Task instructions ::
Would you please return the lines of the material that contain the word "computer"?

Records for this exercise ::
+ + + + +

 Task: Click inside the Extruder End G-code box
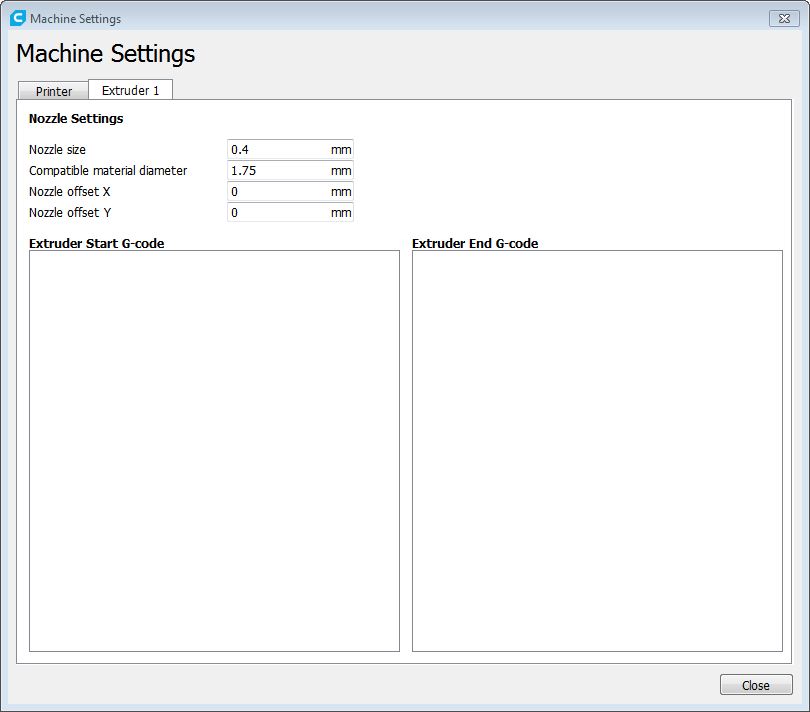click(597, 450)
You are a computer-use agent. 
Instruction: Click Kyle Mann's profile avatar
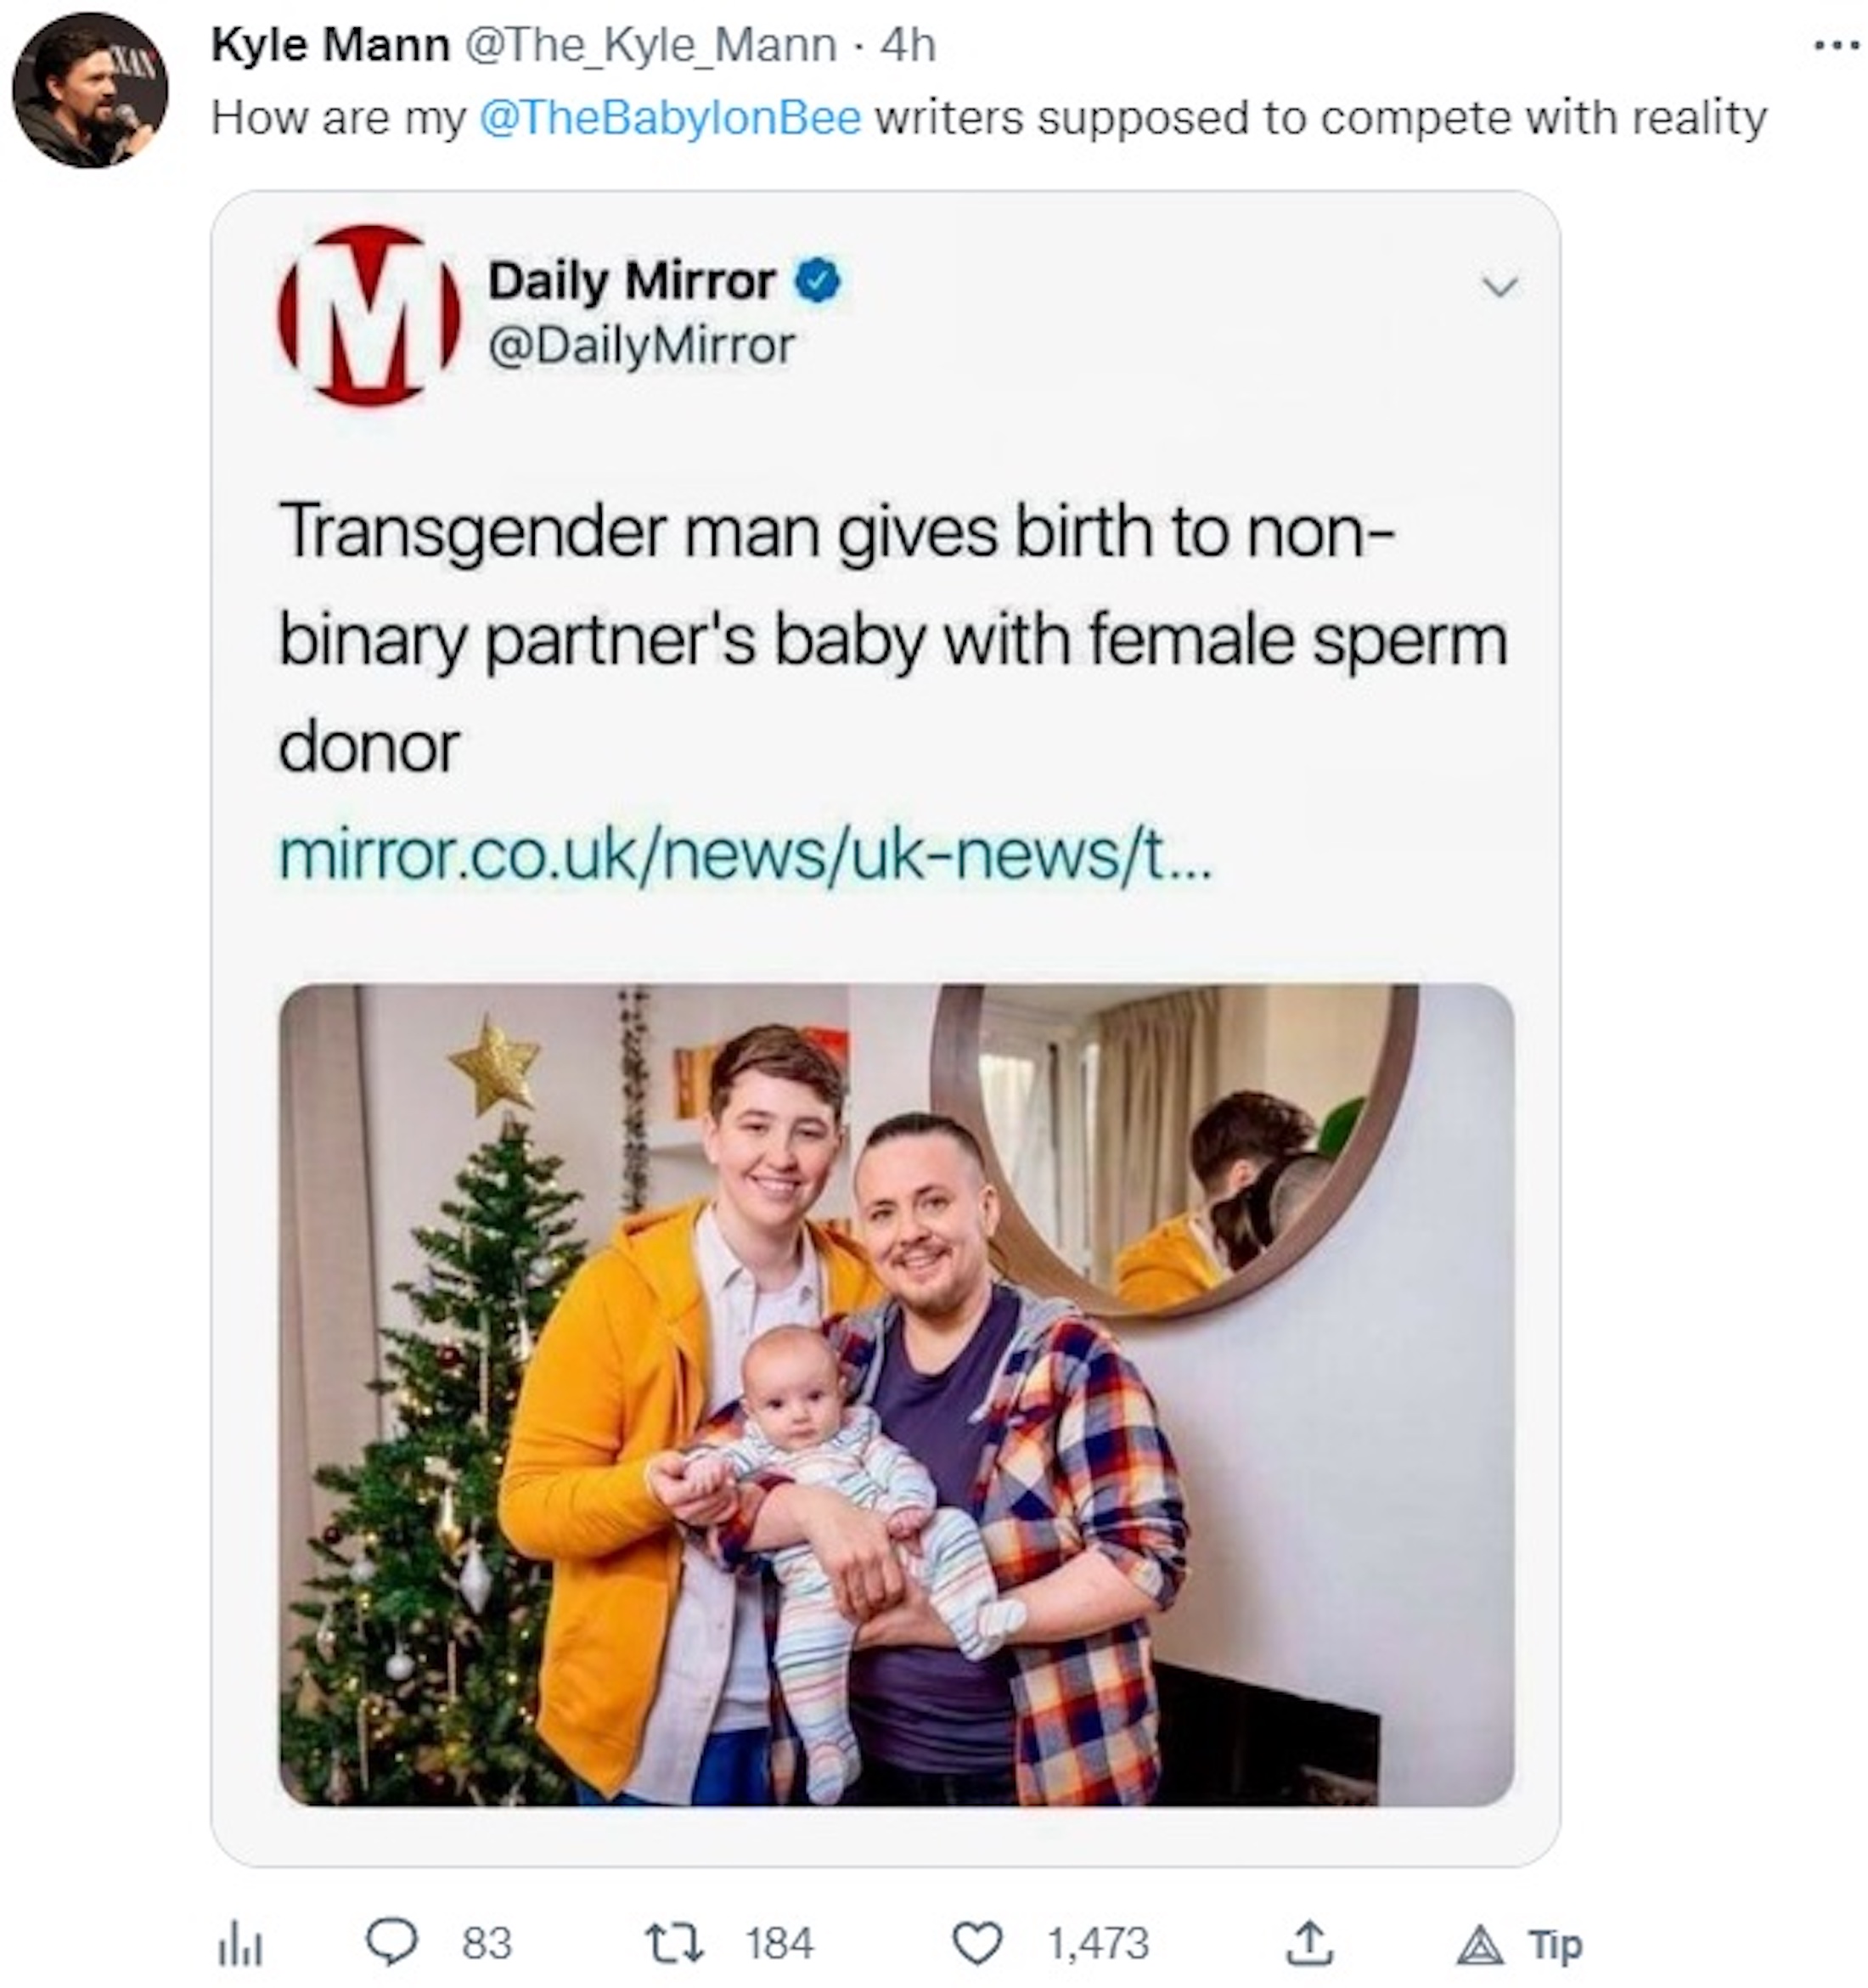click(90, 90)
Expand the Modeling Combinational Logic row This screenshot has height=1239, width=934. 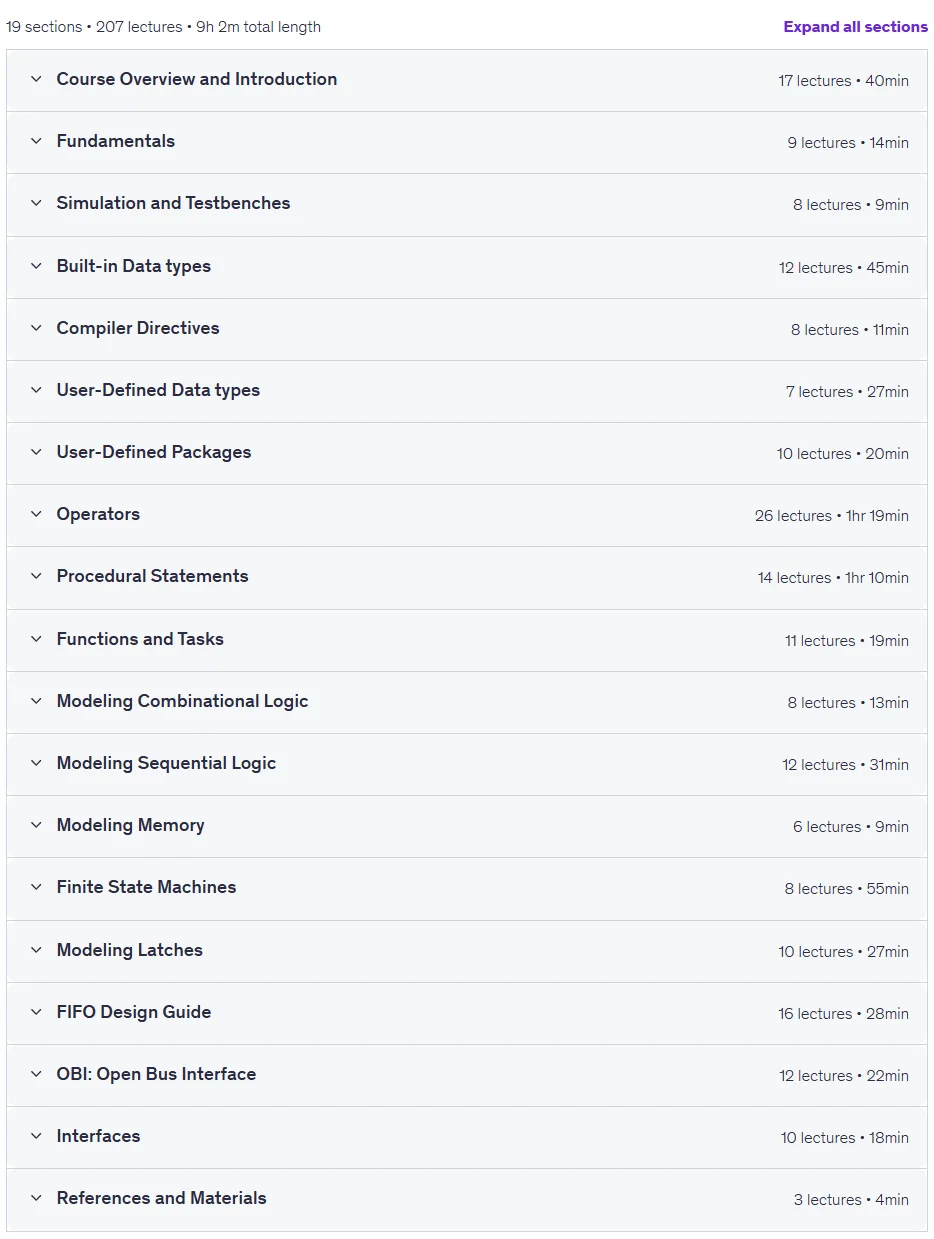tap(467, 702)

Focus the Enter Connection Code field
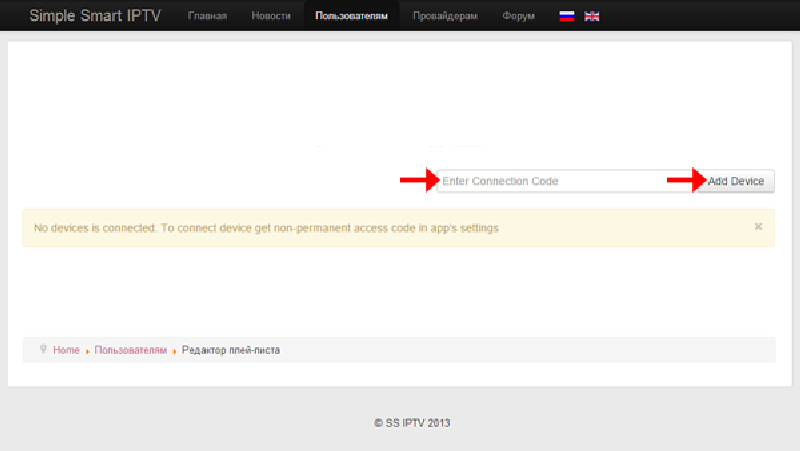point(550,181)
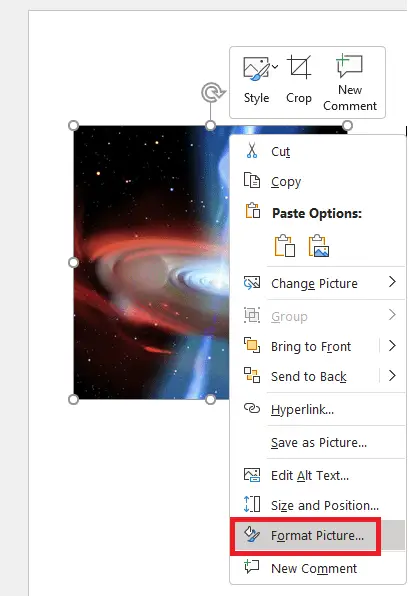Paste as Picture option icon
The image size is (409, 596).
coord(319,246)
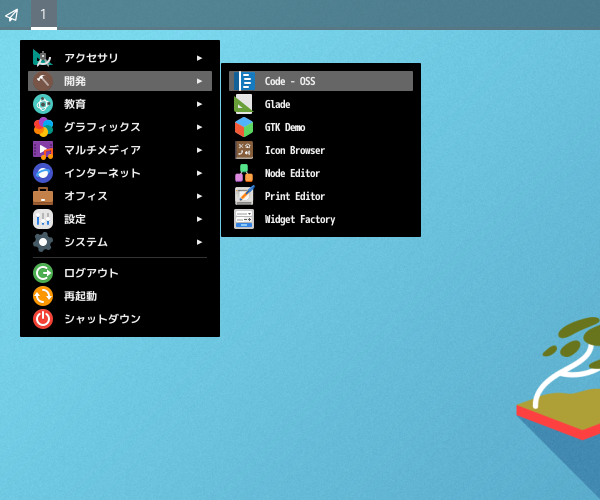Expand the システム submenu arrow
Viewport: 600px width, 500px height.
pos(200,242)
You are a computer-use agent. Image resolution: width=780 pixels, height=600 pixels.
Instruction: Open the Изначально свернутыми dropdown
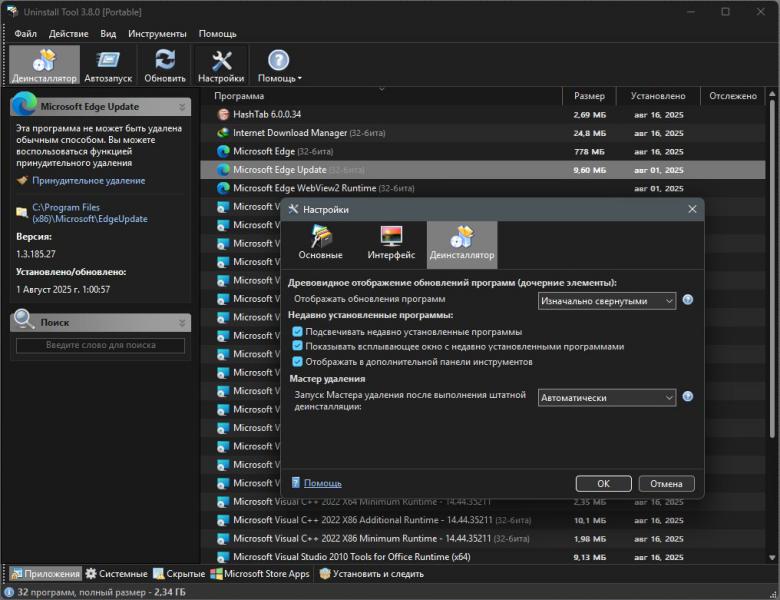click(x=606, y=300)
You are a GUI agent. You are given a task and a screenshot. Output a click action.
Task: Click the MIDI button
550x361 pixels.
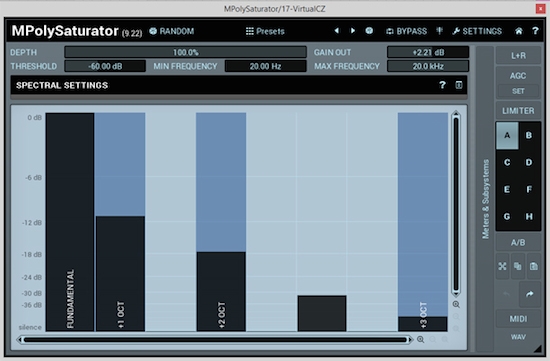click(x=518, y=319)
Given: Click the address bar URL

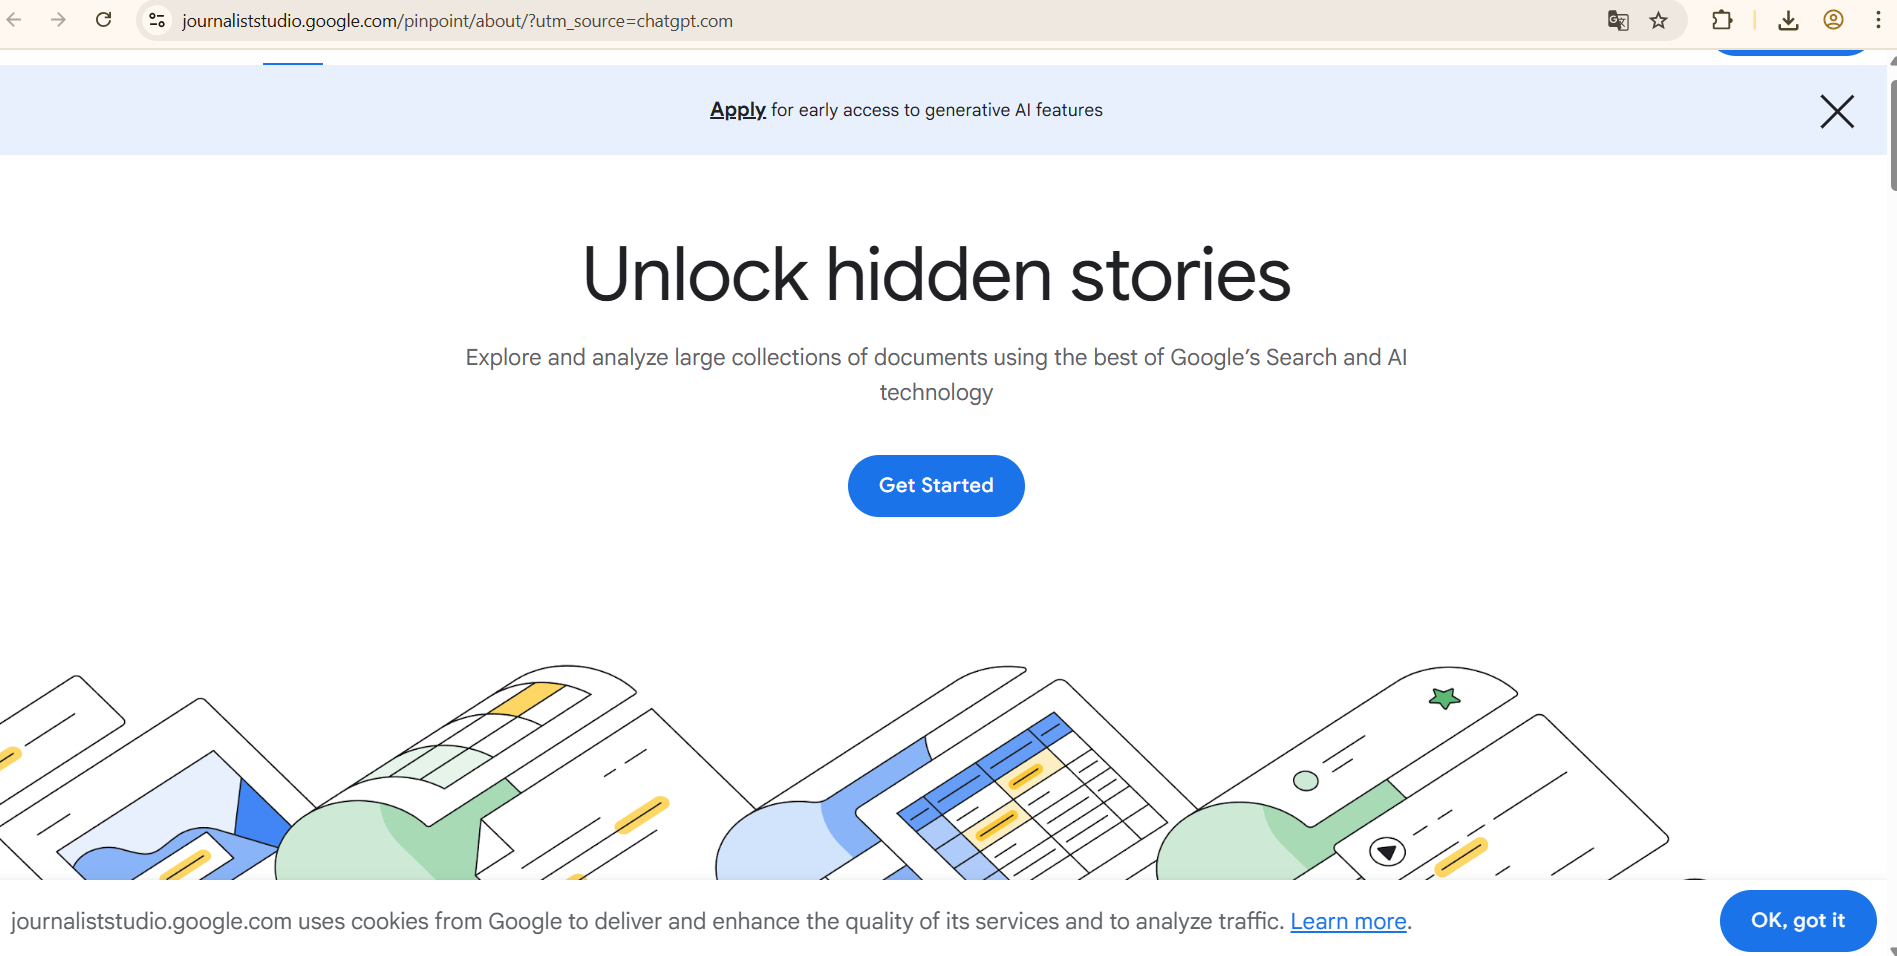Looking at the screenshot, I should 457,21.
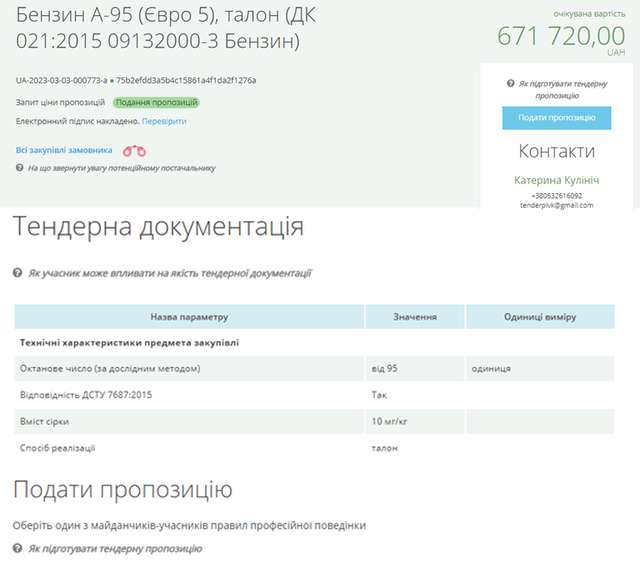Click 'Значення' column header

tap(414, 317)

+ + + + +

Solution for this problem ::
You are a computer-use agent. 
You are a computer-use agent. Image resolution: width=780 pixels, height=600 pixels.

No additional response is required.